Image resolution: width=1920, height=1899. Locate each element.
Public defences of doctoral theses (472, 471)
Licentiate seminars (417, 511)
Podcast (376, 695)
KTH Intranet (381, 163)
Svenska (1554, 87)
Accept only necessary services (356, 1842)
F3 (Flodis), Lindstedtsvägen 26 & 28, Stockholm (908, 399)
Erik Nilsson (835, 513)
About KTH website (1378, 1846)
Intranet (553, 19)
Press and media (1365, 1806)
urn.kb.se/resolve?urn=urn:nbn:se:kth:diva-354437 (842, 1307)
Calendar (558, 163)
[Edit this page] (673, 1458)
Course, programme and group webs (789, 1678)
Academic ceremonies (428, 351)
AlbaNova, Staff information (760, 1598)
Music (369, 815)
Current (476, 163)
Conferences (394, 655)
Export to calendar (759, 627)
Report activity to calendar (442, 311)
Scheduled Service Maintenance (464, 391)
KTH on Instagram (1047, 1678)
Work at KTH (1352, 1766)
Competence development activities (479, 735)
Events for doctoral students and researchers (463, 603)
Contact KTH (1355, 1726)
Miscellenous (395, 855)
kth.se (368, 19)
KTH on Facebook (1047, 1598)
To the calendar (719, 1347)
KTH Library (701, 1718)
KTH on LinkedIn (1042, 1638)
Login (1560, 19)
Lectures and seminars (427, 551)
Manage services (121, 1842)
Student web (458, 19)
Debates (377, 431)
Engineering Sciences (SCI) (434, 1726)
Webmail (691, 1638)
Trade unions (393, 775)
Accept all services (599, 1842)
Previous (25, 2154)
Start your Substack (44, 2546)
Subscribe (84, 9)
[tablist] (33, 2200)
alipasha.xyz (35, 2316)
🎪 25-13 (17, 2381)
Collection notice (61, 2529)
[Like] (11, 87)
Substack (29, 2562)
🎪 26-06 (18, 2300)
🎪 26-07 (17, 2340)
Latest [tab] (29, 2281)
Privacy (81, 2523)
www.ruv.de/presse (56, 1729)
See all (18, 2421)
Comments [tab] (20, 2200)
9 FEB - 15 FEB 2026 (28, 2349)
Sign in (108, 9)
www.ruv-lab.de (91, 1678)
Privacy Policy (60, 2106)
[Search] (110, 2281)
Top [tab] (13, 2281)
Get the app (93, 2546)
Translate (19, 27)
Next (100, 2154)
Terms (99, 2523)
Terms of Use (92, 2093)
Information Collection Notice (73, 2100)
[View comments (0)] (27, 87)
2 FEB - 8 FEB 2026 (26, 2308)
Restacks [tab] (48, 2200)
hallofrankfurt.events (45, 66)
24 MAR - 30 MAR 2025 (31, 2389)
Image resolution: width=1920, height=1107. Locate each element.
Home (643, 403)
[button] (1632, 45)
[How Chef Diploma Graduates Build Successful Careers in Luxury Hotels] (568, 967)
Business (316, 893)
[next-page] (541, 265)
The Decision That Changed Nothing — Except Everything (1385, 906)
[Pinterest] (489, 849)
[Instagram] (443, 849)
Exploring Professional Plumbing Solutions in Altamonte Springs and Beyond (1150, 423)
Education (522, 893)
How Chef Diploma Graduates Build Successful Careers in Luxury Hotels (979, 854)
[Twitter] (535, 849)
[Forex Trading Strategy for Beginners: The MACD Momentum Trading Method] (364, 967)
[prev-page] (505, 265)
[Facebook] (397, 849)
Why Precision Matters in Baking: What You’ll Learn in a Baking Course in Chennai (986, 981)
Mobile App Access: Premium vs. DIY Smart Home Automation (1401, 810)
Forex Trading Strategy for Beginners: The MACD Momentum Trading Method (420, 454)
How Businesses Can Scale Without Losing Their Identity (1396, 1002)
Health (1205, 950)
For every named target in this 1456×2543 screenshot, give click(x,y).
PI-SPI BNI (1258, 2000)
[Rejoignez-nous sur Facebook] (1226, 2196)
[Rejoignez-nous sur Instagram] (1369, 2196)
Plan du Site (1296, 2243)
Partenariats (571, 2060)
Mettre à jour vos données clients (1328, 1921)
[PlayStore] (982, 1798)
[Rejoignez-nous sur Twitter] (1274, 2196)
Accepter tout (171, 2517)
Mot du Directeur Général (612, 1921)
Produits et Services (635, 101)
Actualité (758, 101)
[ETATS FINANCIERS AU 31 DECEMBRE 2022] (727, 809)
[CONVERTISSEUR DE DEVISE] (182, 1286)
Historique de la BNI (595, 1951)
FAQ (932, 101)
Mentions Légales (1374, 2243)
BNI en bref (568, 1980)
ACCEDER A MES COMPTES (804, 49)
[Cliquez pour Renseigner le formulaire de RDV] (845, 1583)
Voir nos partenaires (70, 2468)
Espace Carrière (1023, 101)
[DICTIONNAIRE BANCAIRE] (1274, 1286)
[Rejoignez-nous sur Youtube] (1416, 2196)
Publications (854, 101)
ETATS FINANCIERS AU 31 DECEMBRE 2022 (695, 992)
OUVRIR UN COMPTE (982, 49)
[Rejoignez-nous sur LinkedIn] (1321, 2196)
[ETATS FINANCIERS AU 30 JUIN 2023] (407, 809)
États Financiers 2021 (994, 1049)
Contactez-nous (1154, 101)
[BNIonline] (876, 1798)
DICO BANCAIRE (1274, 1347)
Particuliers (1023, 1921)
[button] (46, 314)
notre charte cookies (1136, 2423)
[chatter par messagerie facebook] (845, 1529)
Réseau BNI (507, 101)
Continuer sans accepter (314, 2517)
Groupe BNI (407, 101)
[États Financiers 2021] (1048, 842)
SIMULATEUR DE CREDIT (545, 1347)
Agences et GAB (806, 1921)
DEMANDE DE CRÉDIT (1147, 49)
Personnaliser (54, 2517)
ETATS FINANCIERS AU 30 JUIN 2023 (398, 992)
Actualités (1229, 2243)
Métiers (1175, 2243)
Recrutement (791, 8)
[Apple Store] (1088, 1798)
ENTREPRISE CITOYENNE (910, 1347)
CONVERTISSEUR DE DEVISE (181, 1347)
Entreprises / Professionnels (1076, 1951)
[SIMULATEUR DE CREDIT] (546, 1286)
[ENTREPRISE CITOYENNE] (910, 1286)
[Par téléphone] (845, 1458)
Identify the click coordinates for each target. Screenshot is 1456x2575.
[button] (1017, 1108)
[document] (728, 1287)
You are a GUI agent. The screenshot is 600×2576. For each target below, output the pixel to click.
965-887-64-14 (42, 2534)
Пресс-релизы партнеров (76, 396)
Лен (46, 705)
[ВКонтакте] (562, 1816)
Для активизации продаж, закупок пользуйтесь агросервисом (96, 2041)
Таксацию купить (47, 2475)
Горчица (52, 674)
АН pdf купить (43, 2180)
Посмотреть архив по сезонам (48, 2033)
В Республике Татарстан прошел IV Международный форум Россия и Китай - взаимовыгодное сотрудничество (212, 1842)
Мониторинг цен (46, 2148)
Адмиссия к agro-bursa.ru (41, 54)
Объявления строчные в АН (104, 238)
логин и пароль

• Assignment:
Once you reach the line with "Miscellenous (395, 855)" in the data above, copy it and every line after it exactly, up to and including the line with "Engineering Sciences (SCI) (434, 1726)".

• Response area:
Miscellenous (395, 855)
kth.se (368, 19)
KTH on Facebook (1047, 1598)
To the calendar (719, 1347)
KTH Library (701, 1718)
KTH on LinkedIn (1042, 1638)
Login (1560, 19)
Lectures and seminars (427, 551)
Manage services (121, 1842)
Student web (458, 19)
Debates (377, 431)
Engineering Sciences (SCI) (434, 1726)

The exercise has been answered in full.